Русскому мальчику, вообще говоря, не худо бы помнить, что мир устроен не просто так, а с умыслом, что сдвинуть здесь даже одну шестеренку без серьезнейшего риска обрушить все мироздание нельзя по определению, что несправедливость присуща человеческой природе, что жизнь есть прежде всего внутренняя борьба, а потом уж борьба с обстоятельствами, - но всего этого ему вовремя не объяснили, а сам он уже не дотумкает, потому что перед его мысленным взором сияет Огромная Правда. Этой правдой может оказаться что угодно, оказавшееся перед глазами русского мальчика в начале пубертатного периода, когда местные мальчики особенно внушаемы. Может быть марксизм, а может - идея разведения, я не знаю, баклажанов. И тогда его ничто не остановит - он засадит баклажанами всю лунную поверхность, заставит их разводить на крайнем Севере и Дальнем Востоке, и все потому, что его жажда справедливости не утоляется ничем иным. Правда, сам засевать не будет - русский мальчик предпочитает руководить. Хрущев был безусловно этой породы, со всеми ее плюсами и минусами.

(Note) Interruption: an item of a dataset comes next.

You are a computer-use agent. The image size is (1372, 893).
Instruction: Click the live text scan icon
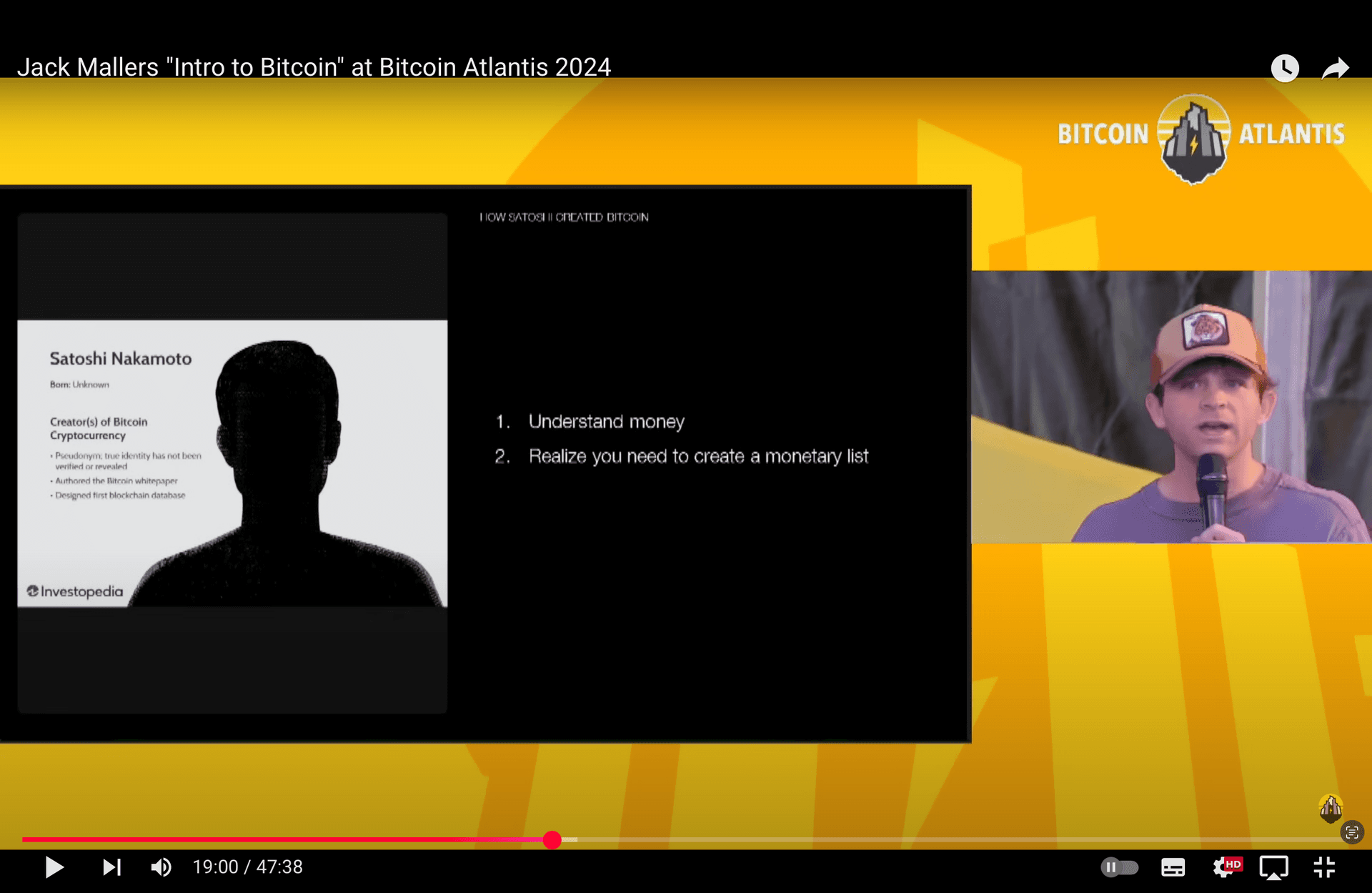1352,832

Особенно много русских мальчиков было в эпоху индивидуального террора - Халтурин, Каляев, даже отчасти Савинков этой породы. Азеф на этом тонко сыграл: русские мальчики были в таком восторге от себя, что совершенно не умели разоблачать провокаторов. Отрицать героизм этих одиночек - значит в самом деле не уважать величие (а величию и так много достается в наше время), но нельзя не признать, что индивидуальный террор отличается от государственного только количественно. Культ героической гибели и отважного противостояния мироустройству, столь распространенный в среде русской молодежи, аукается нам до сих пор - трудно было вернее скомпрометировать идею, которой служили русские мальчики; они-то и погубили все пристойное, что в ней было, - исключительно для того, чтобы тем более себя уважать.